Dienstag, 9. Februar 2010

Warum die Unterschicht früher stirbt: Prävention und Ernährung

So heute mal etwas Sozialkritisches (muss auch mal sein, weil wichtig) und zwar über den Zusammenhang zwischen Gesellschaftsschicht, man kann auch sagen: Geldbeutel, und Gesundheit, insbesondere gesunder Ernährung. Es ist schon viel zurecht geschrieben worden, dass die Mitglieder der Unterschicht tendenziell kränker als die der Mittelschicht sind, da sie tendenziell ungesünder leben (ja, natürlich nicht alle, aber Ausnahmen bestätigen die Regel). Dazu gibt es schöne Statistiken, die belegen, dass in der Unterschicht prozentual häufiger und mehr Alkohol getrunken wird, häufiger und mehr geraucht wird sowie fetter und ungesünder gegessen wird. Stichwort: kurz mal zu McDonalds oder eine Currywurst mit Pommes (oder dem Kind kurz mal paar Euro dafür geben, dann nervt es einen nicht mehr) - hingegen Gemüse und Obst sowie Kochen mit frischen Zutaten und ausgewogene Ernährung Mangelware.

Zum letzten Punkt haben Thilo Sarrazin und andere schon viel gesagt und geschrieben. Über Sarrazin kann man (zurecht) streiten. Manches, was er von sich gibt, liegt neben der Sache und ist unüberlegt. Manche Themen treffen jedoch den Nagel auf den Kopf und geben dazu noch die Meinung weiter Teile der Bevölkerung wieder. Und meines Wissens und meiner Meinung nach gehört die berühmte Aussage mit dem zu fetten Essen und nur Tiefkühlsachen oder ähnlichem statt Kochen mit frischen Zutaten von insbesondere Hartz-IV-Empfängern dazu. Das ist viel Wahres dran. Man darf dazu nicht vergessen, dass dies auch eine Sache des schmalen Geldbeutels ist, aber auch von Nichtwissen und Bequemlichkeit in der Unterschicht.

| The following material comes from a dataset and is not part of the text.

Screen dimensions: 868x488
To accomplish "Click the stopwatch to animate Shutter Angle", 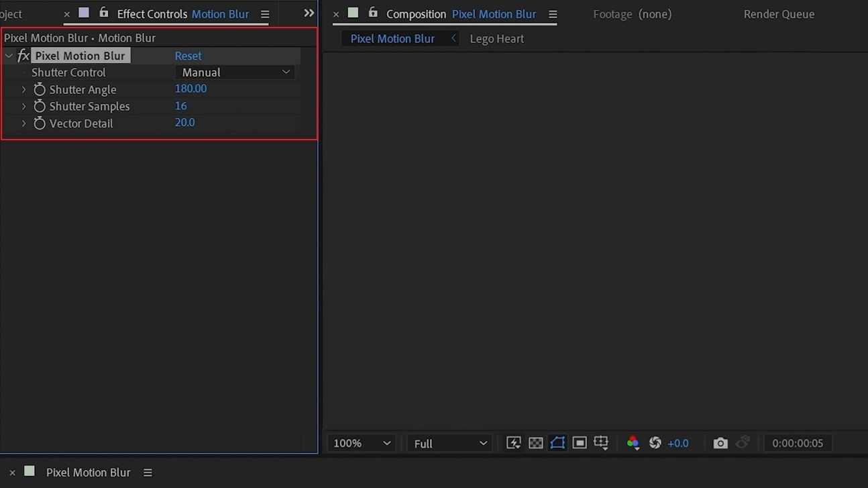I will click(x=40, y=89).
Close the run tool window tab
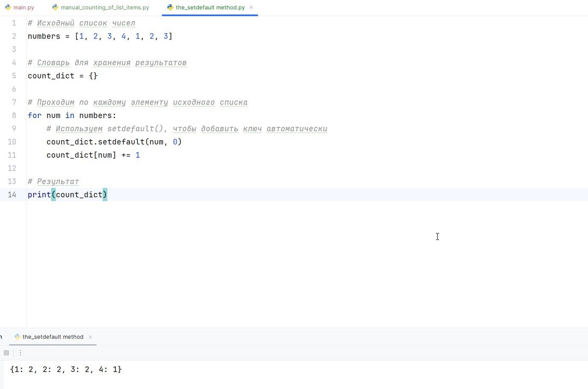This screenshot has height=389, width=588. pyautogui.click(x=90, y=337)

Laut mehreren Studien und damit zusamhängenden Angaben des Tagesspiegels (Artikel "Viel mehr geht nicht" von David Lerch, Wirtschaftsteil, S. 27,  07.02.2010) achten rund ein Viertel der deutschen Haushalte Experten zufolge beim Lebensmittelkauf ausschließlich auf den Preis. Und ich füge hinzu: sie müssen darauf achten, denn das sind in aller Regel die Millionen von Hartz-IV-Empfängern, Rentnern (nicht die vielen wohlhabenden superfitten Nordic Walkern in unseren Parks und Wäldern), Alleinerziehenden usw. Das führt dazu, dass diese fast ausschließlich bei Discountern einkaufen und ganz oft Lebensmittel kaufen, die sich gerade im Angebot befinden. Das muss per se noch nicht heißen, dass die Qualität der Lebensmittel schlechter als woanders ist oder gar die Gesundheit dieser Klientel gefährdet, aber oft wird es der Fall sein.

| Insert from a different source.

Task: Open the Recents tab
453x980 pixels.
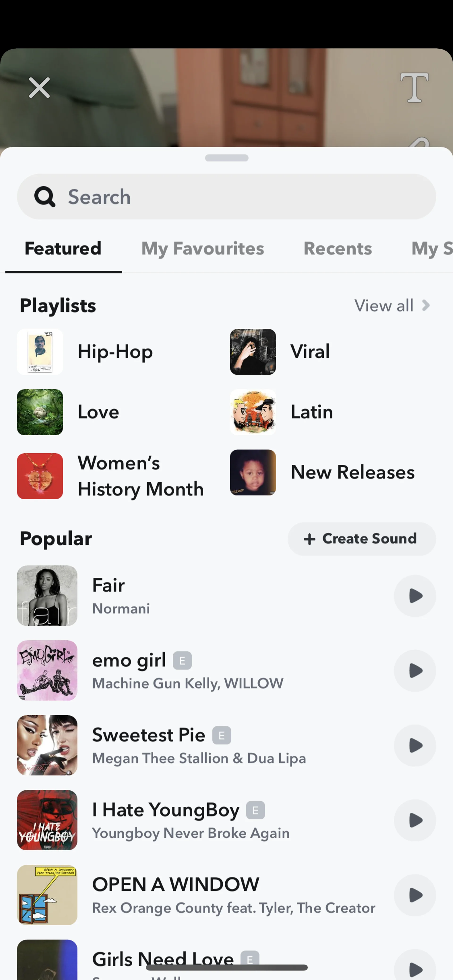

Denselben Experten zufolge orientiert sich die Mittelschicht eher an der Qualität der Produkte als am Preis. Logisch, denn sie haben ja die finanziellen Mittel für dieses Vorgehen, anders als die vorhin Genannten. Der Werbeslogan "Geiz ist geil" einer großen Elektronikkette über lange Jahre ist damit längst Geschichte (kein Wunder, dass diese Kette diesen Claim vor einiger Zeit zugunsten eines anderen harmloseren aufgab). Sitten und Einstellungen ändern sich, auch von Schichten.

Das ist einerseits meiner Meinung nach zu begrüßen, da solche Fehlentwicklungen wie "Geiz ist geil" zu Lohndumping, Unterdrucksetzen oder gar Beobachten von (kleinen) Mitarbeitern und Qualitätsverlusten führt, siehe eine große Drogeriekette, die ihre fast ausschließlich weiblichen Angestellten oft übel bezahlt und behandelt - ist ganz leicht zu ergoogeln, wen ich meine, darüber wurde viel berichtet. Und ebenso leicht wohl zuermitteln: der Lebensmitteldiscounter, der seine in der Regel ebenfalls weiblichen Angestellen ähnlich oft übel bezahlt, behandelt - und sogar ausspät. Die Liste kann man noch locker verlängern, aber das sind die beiden krassesten Fälle meiner Ansicht nach. Der Verbraucher sollte sich gut überlegen, was und wo er etwas kauft, das ist seine Macht, vielleicht die einzige, die er heute noch hat.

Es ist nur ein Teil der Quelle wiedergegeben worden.